▶ **REQUIRED ACTION**:
Repeat nothing but the line that contains "Select the Shadow item under Effects" and the lines after it, through the end of the listing, exactly as they stand; omit pictures.

▶ **RECORD SET**:
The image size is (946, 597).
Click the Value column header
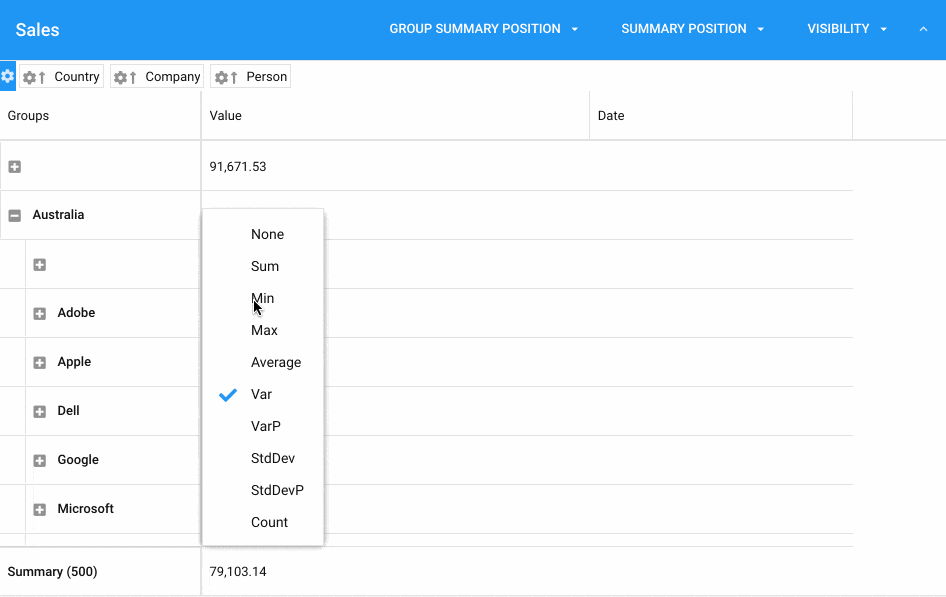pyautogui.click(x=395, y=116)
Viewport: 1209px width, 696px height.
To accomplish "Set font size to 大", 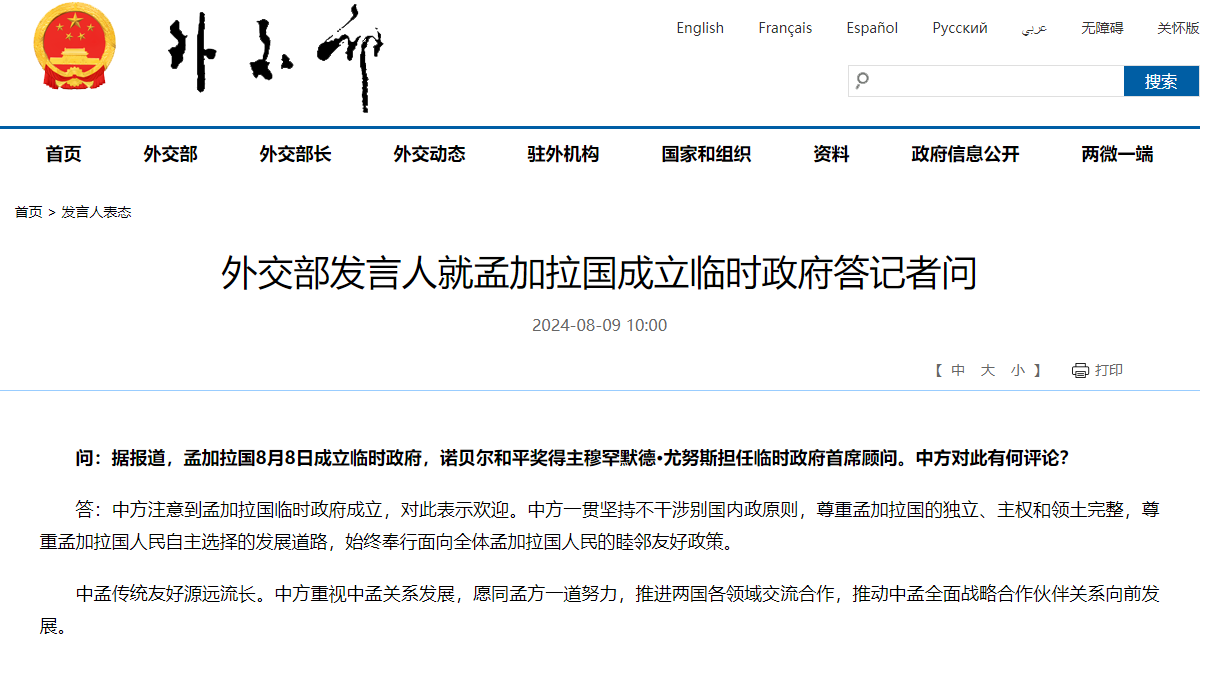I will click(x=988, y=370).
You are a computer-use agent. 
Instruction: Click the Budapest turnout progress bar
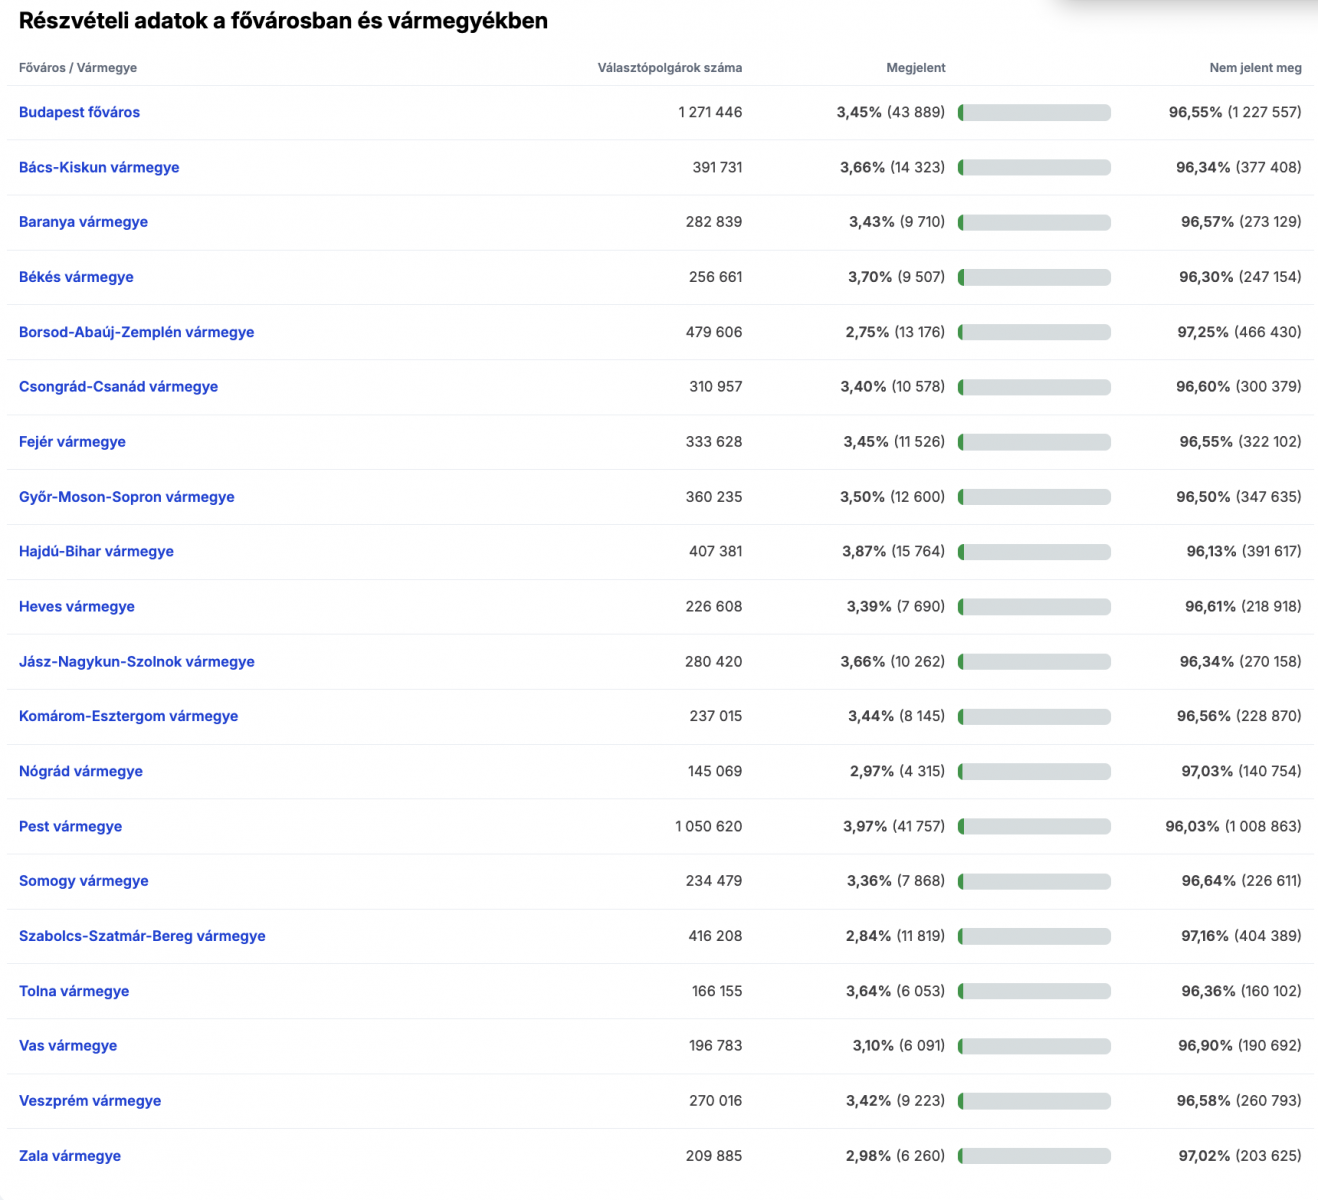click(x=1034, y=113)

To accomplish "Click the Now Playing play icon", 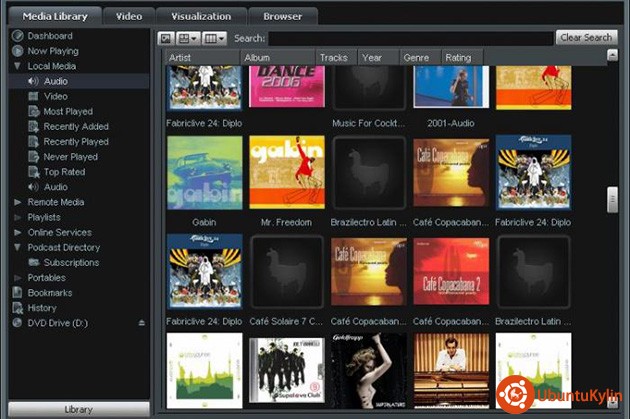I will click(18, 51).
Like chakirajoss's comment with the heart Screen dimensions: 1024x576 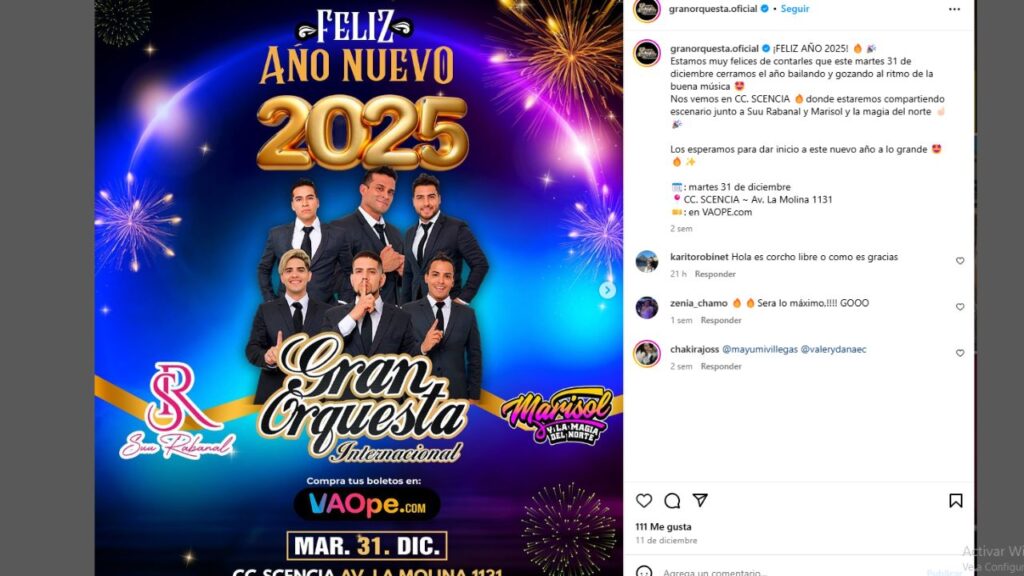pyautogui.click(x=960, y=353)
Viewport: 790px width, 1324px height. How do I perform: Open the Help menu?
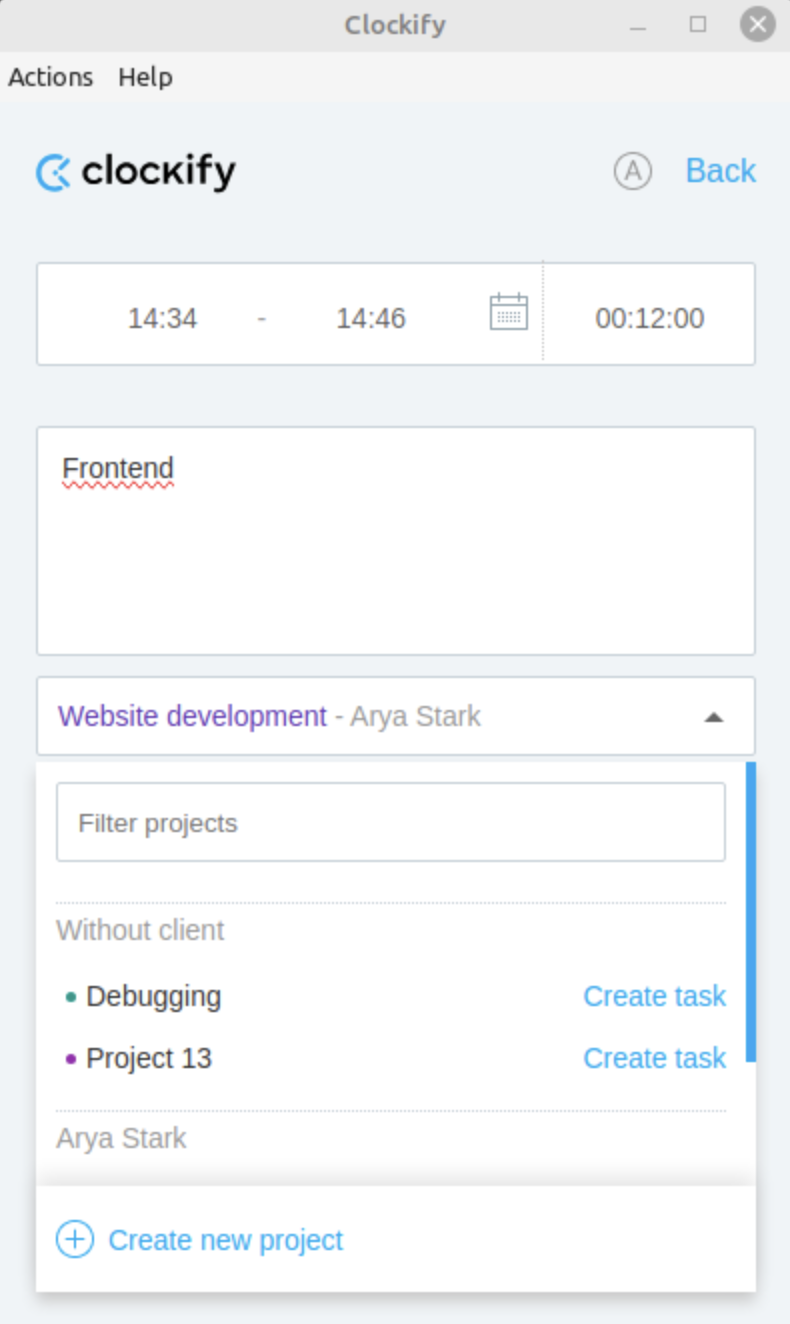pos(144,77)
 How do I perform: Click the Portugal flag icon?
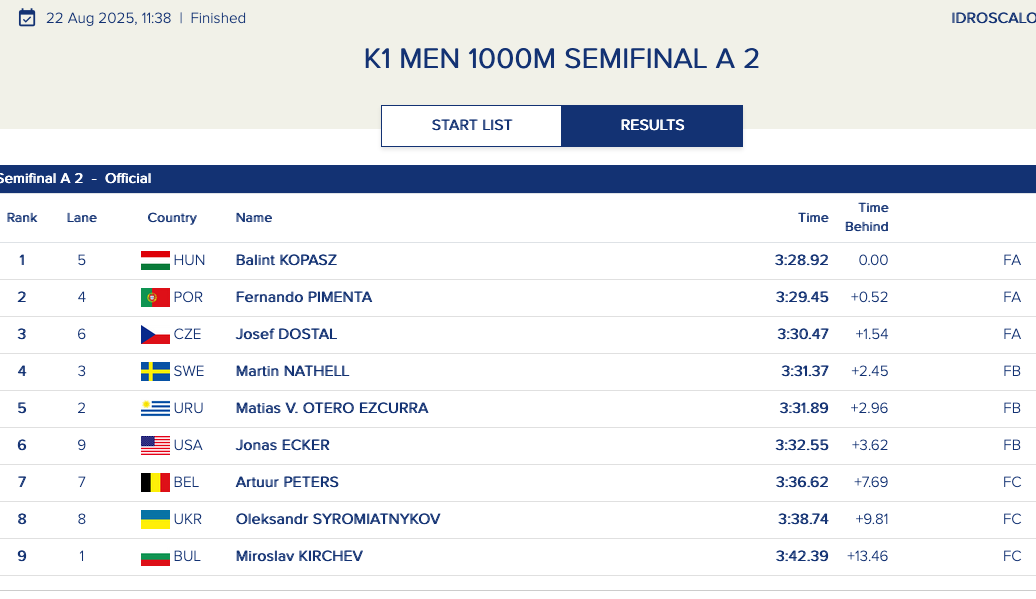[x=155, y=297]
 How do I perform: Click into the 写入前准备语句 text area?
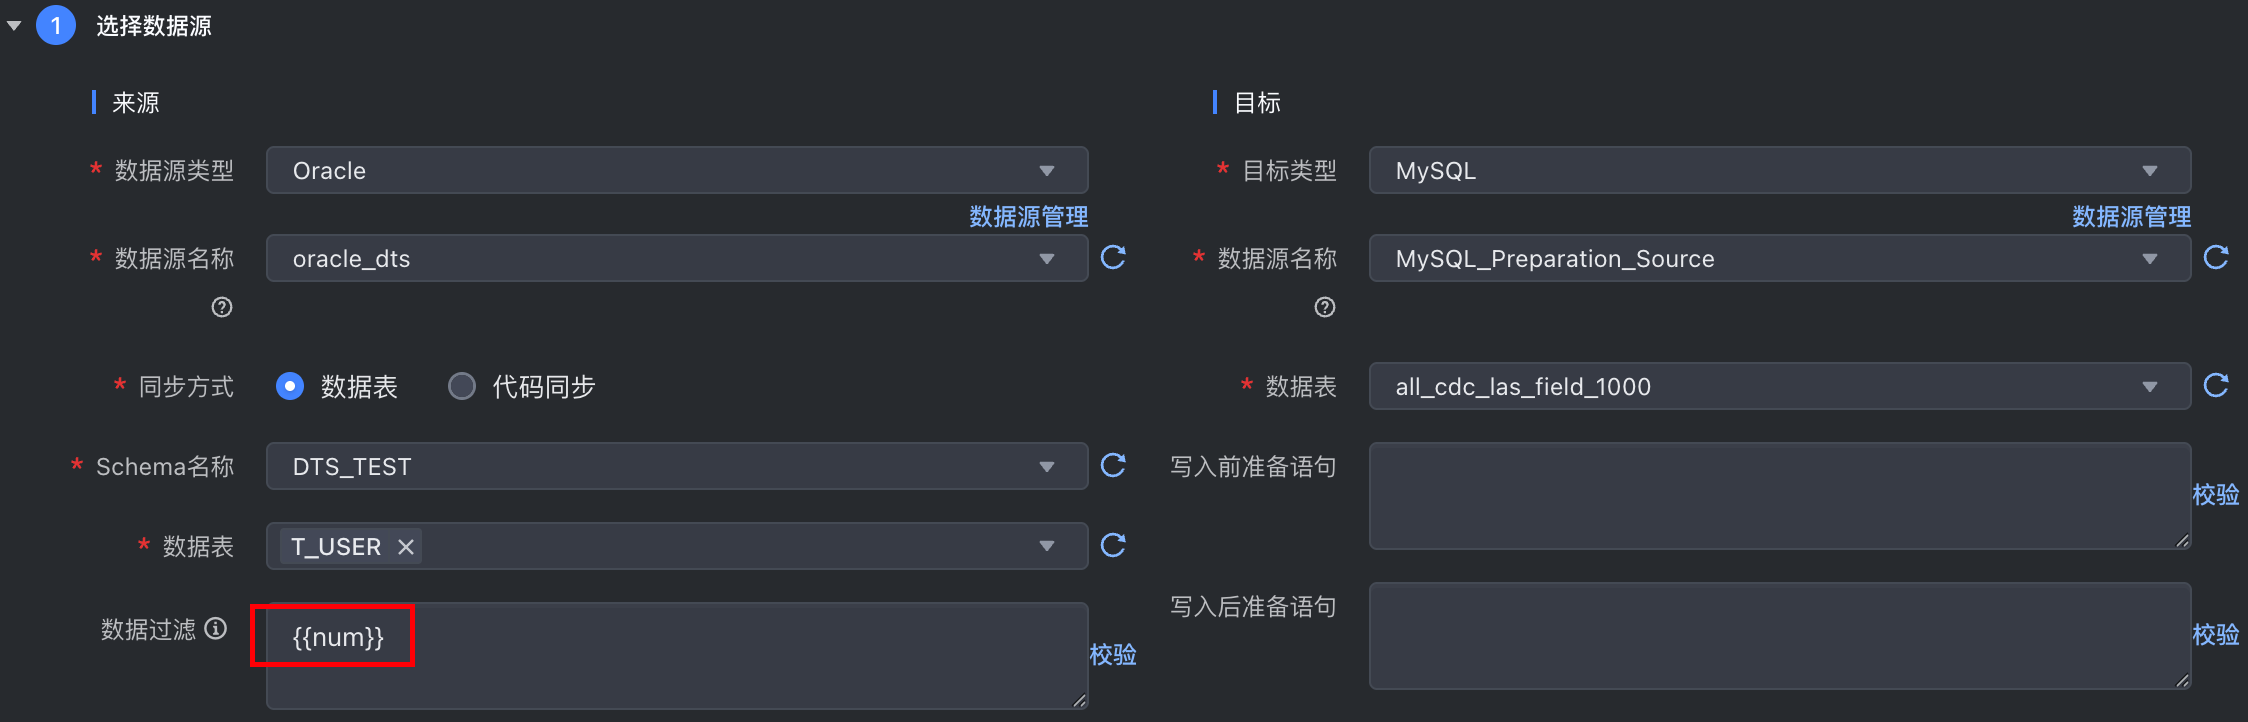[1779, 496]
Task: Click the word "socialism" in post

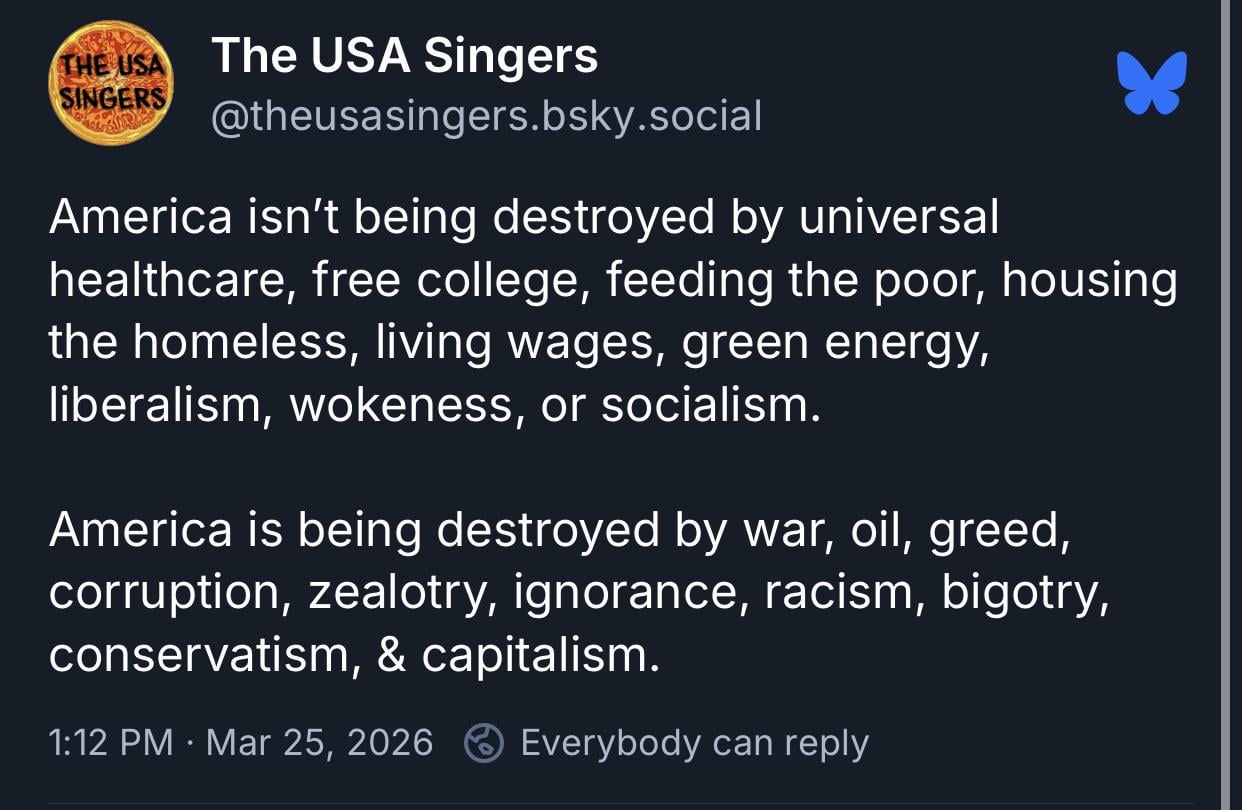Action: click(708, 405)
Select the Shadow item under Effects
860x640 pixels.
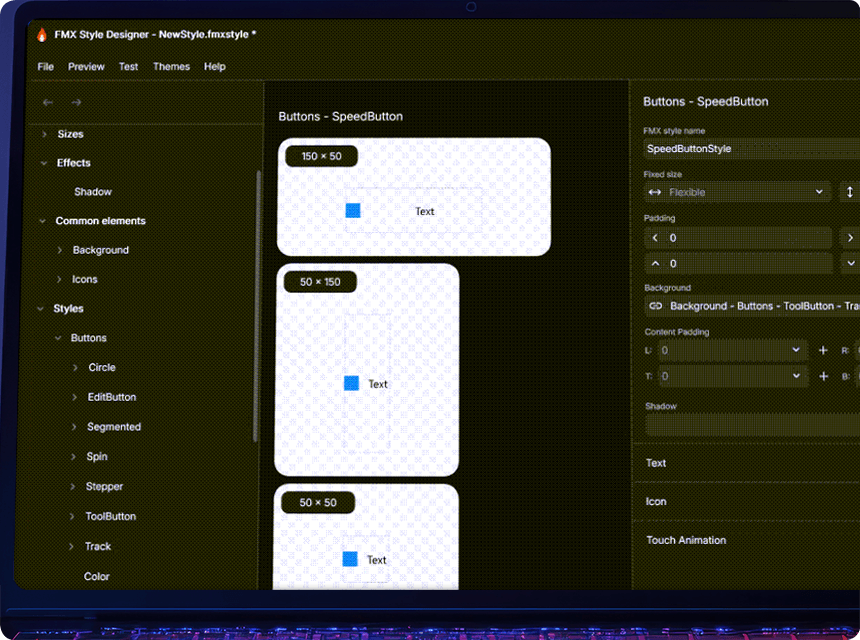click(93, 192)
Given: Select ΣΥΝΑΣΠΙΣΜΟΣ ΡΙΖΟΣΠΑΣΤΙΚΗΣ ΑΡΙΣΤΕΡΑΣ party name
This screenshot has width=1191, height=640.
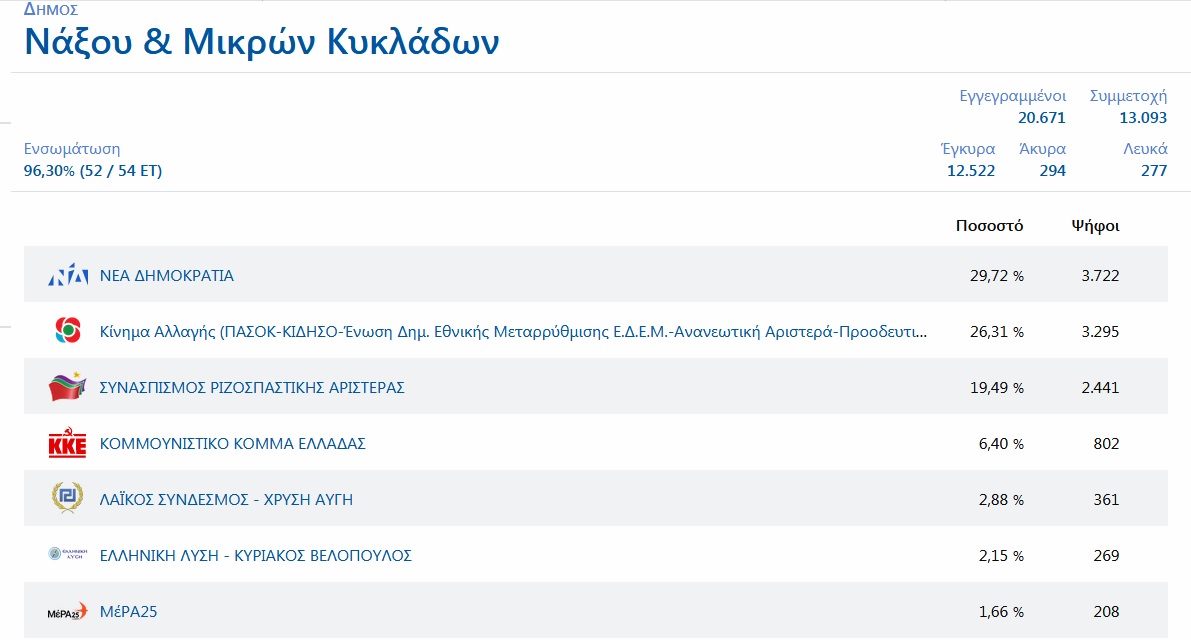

▶ **ANSWER TO THIS PROBLEM**:
Select the Shadow item under Effects
860x640 pixels.
click(93, 192)
Given: Select ΣΥΝΑΣΠΙΣΜΟΣ ΡΙΖΟΣΠΑΣΤΙΚΗΣ ΑΡΙΣΤΕΡΑΣ party name
This screenshot has width=1191, height=640.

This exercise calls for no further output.